* **Data section**
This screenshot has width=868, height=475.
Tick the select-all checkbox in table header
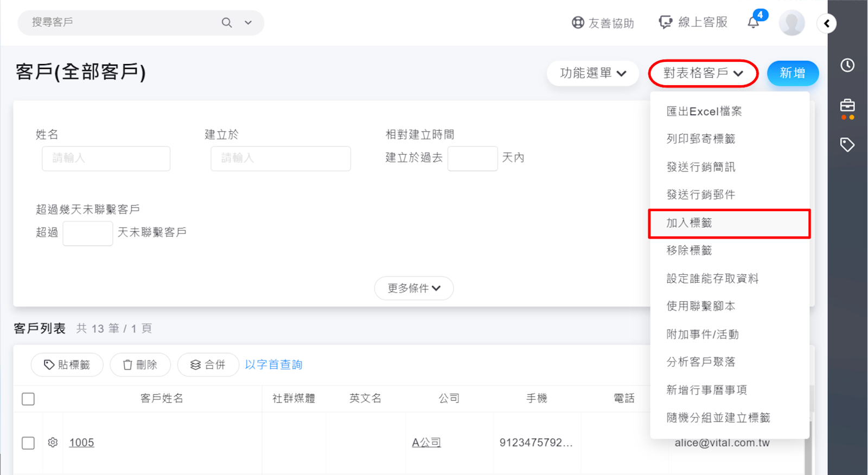(x=28, y=399)
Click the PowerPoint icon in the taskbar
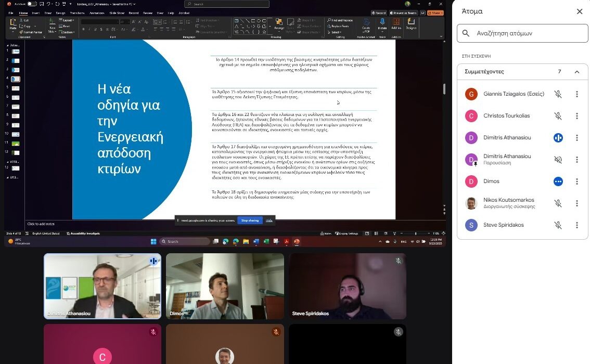Image resolution: width=590 pixels, height=364 pixels. point(297,241)
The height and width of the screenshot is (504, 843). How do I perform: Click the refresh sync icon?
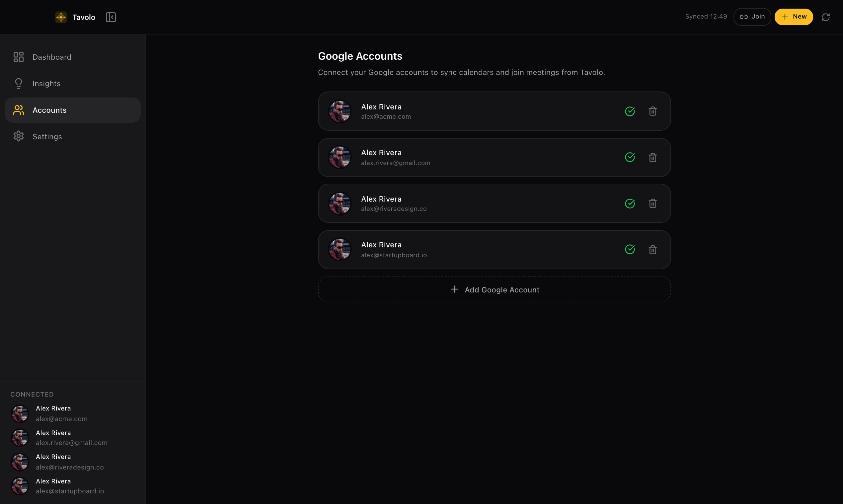(825, 17)
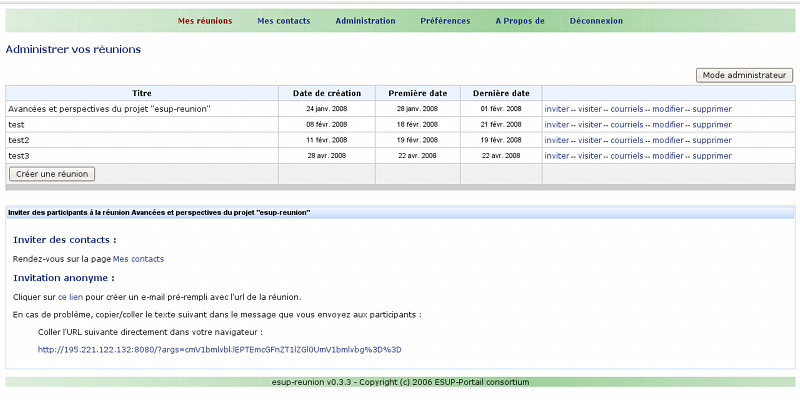The height and width of the screenshot is (400, 800).
Task: Click supprimer for the test meeting
Action: (711, 125)
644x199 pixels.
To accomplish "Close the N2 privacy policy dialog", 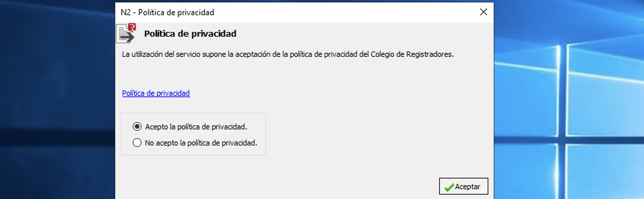I will point(483,12).
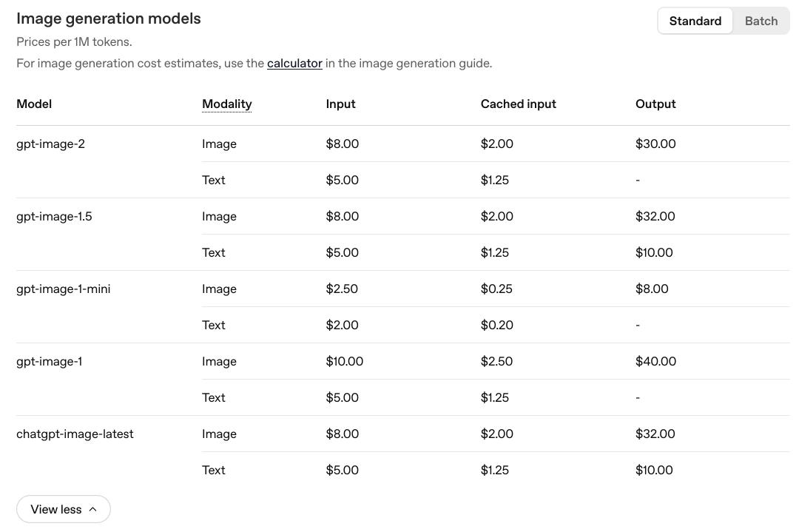Select the Standard pricing option
The image size is (799, 532).
pyautogui.click(x=695, y=21)
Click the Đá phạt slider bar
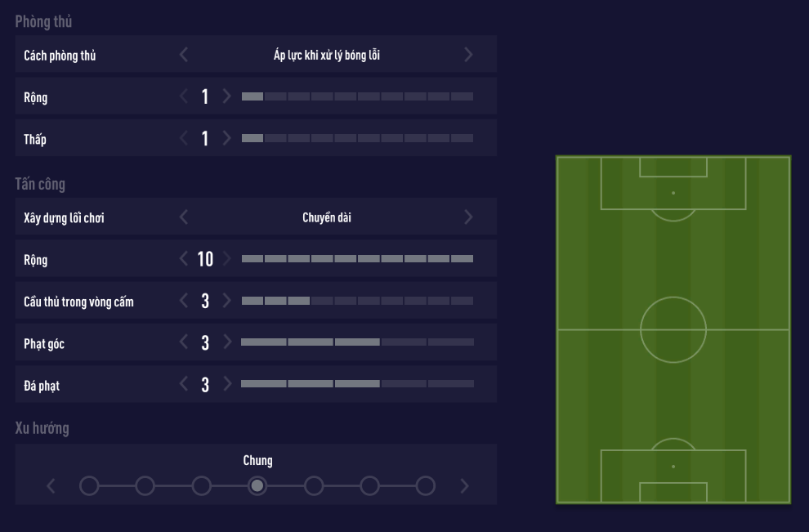Screen dimensions: 809x532 pos(357,383)
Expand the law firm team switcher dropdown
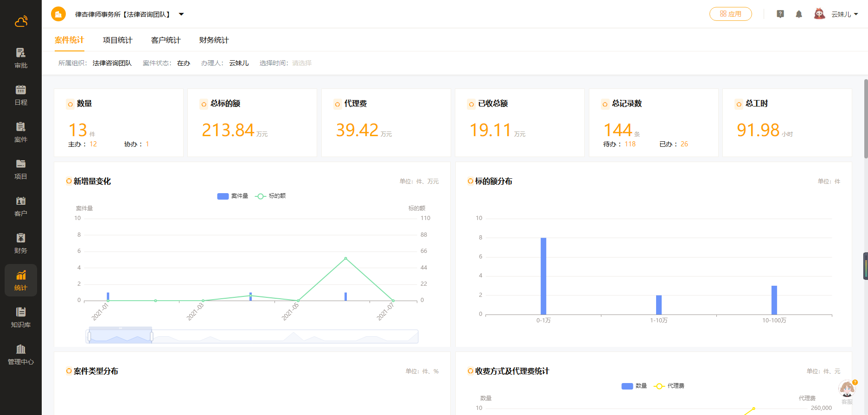Screen dimensions: 868x415 coord(181,14)
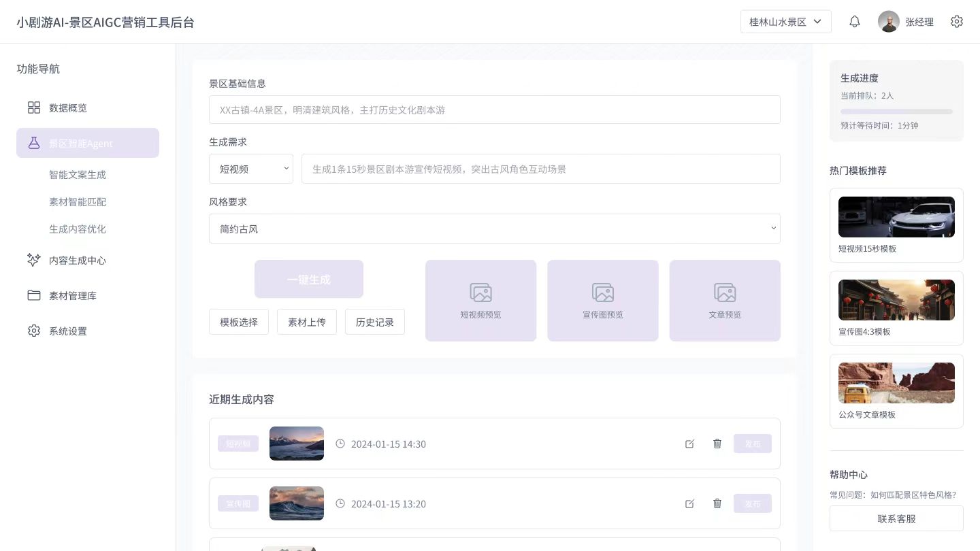Click the generation progress bar
The width and height of the screenshot is (980, 551).
(x=896, y=111)
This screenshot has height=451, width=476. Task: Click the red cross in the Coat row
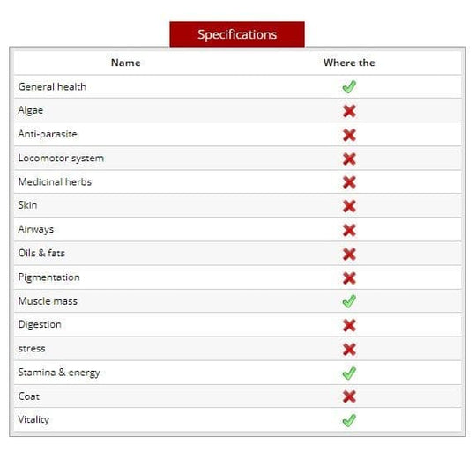point(349,396)
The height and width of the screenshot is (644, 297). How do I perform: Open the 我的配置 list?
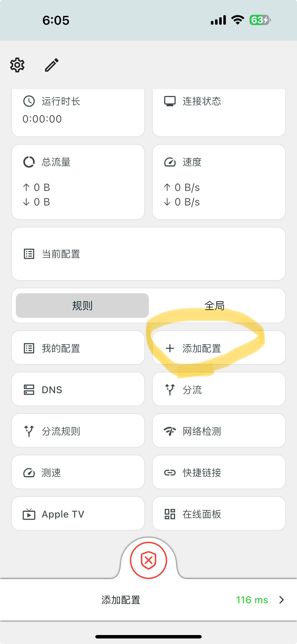point(78,348)
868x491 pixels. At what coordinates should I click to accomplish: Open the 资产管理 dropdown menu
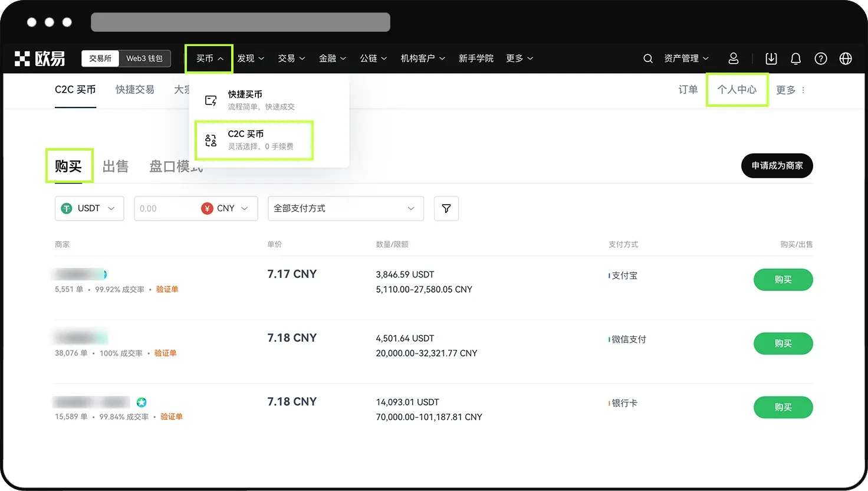coord(686,58)
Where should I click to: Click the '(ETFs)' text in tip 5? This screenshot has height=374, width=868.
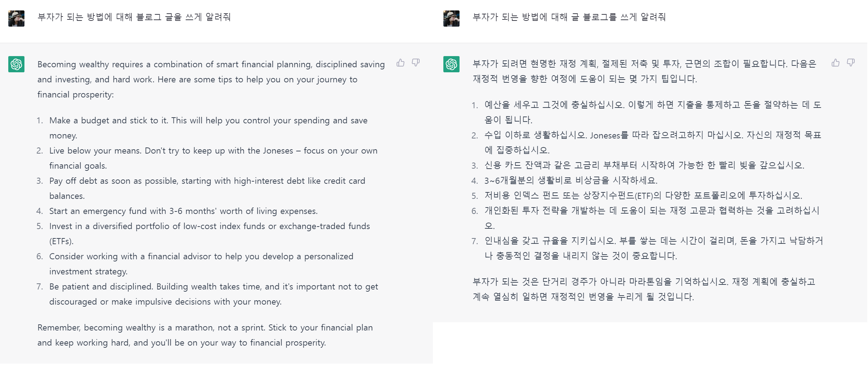(62, 241)
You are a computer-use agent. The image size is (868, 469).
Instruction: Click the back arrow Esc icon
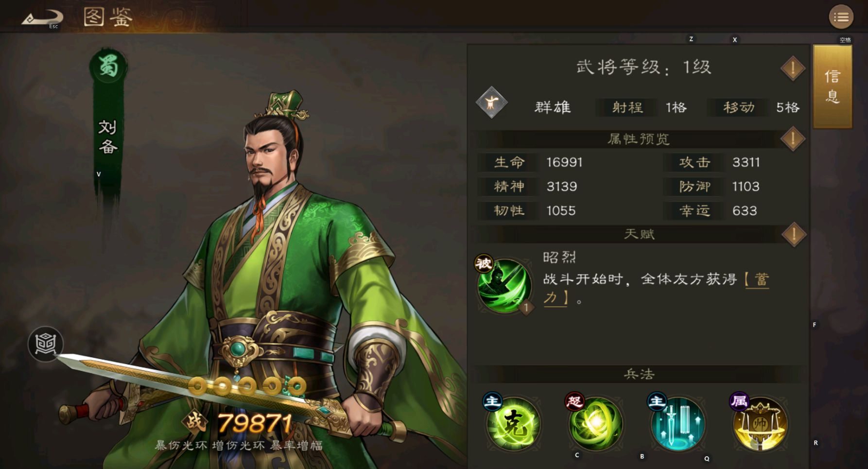pos(42,18)
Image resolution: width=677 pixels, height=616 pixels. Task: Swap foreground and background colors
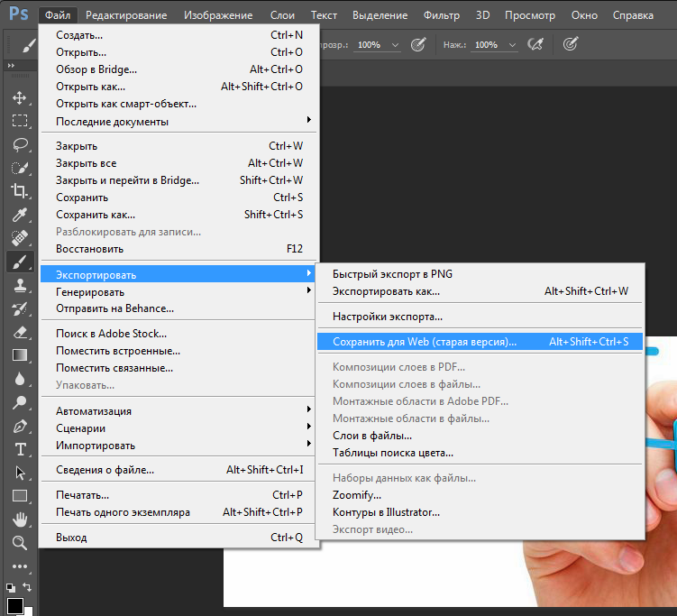(x=27, y=587)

* **Work required**
All lines from the one containing "The height and width of the screenshot is (644, 297)." to the end of the entries should appear in the output exactly as written, with no pictures.

* **Answer to the problem**
The height and width of the screenshot is (644, 297). How do I perform: Open the 我的配置 list?
point(78,348)
868x491 pixels. At what coordinates should I click to accomplish: Open the 资产管理 dropdown menu
coord(686,58)
Where should I click to: Click the '(ETFs)' text in tip 5? This screenshot has height=374, width=868.
(62, 241)
You are a computer-use agent. The image size is (868, 469).
Instruction: Click the back arrow Esc icon
pos(42,18)
Image resolution: width=677 pixels, height=616 pixels. Task: Swap foreground and background colors
(x=27, y=587)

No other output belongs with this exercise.